Known as modified RNN, GRU has outperformed in many fields and has proven in better performance compared to traditional RNN [38]. GRU demonstrated its superiority in forecasting such as wind power forecasting [39], aquaculture [40], air quality [41] and etc. GRU were also applied in predicting financial time series data. A study conducted on applicability of DL approach on predicting BANKEX data proved that GRU is capable in providing a day-ahead and four-steps ahead of all stock for S&P BSE-BANKEX trends with least error accuracy [10]. Other than that, GRU is also applied in sentiment classification cases since it is able to preserve semantics over time. Previous study by [42] showed that GRU able to able to capture sentimental relationship. However, these RNN algorithms also have limitations such as overfitting, intricacy, and inability to handle long-term dependencies.

In recent years, rather than depending solely on mathematical and traditional statistical methods, researchers have proposed a hybrid model that combines statistical methods and Machine Learning (ML) or DL methods for predicting stock prices. Hybrid models have been found to be effective for dealing with linear and non-linear characteristics in many cases [43] and boost prediction accuracy [44]. Hybrid models are preferable not only in terms of prediction results, but also in terms of robustness and extrapolation capabilities [45]. Hybrid models such as Deep Learning (DL) provide better and clearer results to aid investors’ expectation toward the stock trading. Due to the positive results of previous work, a hybrid of RNN and GARCH may give a better understanding of stock market predictions.

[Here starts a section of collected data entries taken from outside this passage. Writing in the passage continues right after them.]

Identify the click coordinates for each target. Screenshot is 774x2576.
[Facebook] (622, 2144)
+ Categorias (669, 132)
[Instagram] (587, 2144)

A hybridization model, for example, was demonstrated in [43] to increase forecasting accuracy. As demonstrated by the experimental results of the study, the hybrid ARIMA-ANN model outperformed all three other models used to forecast consumer price indexes (CPI) and the number of cancer patients expected in Yemen’s province. An article by [46] proposed the use of a hybrid LSTM for the Shanghai Stock Exchange (SSE). Among the findings of the study, it was found that the proposed hybrid LSTM model was able to achieve better performance in classifying investor sentiments than the baseline classifiers, and to predict stock prices better than the single model and models without sentiment analysis.

In the past, researchers have suggested that GARCH is ineffective when used as a single forecasting model [47]. Compared to a single model, a hybrid model, preferably with DL algorithm, is expected to overcome the weaknesses of GARCH and to improve forecasting performance [48, 49]. According to recent research on forecasting stock volatility, GARCH combined with LSTM was found to provide the best forecasting model among the other proposed models to predict copper price [47]. The combination of GARCH and LSTM once again demonstrates its credibility in predicting performance with high accuracy while also capturing normal volatility in the stock market [24]. Furthermore, it has been discovered that GRU coupled with GARCH can accurately predict the residual component of long-term satellite degradation under heteroscedasticity [50].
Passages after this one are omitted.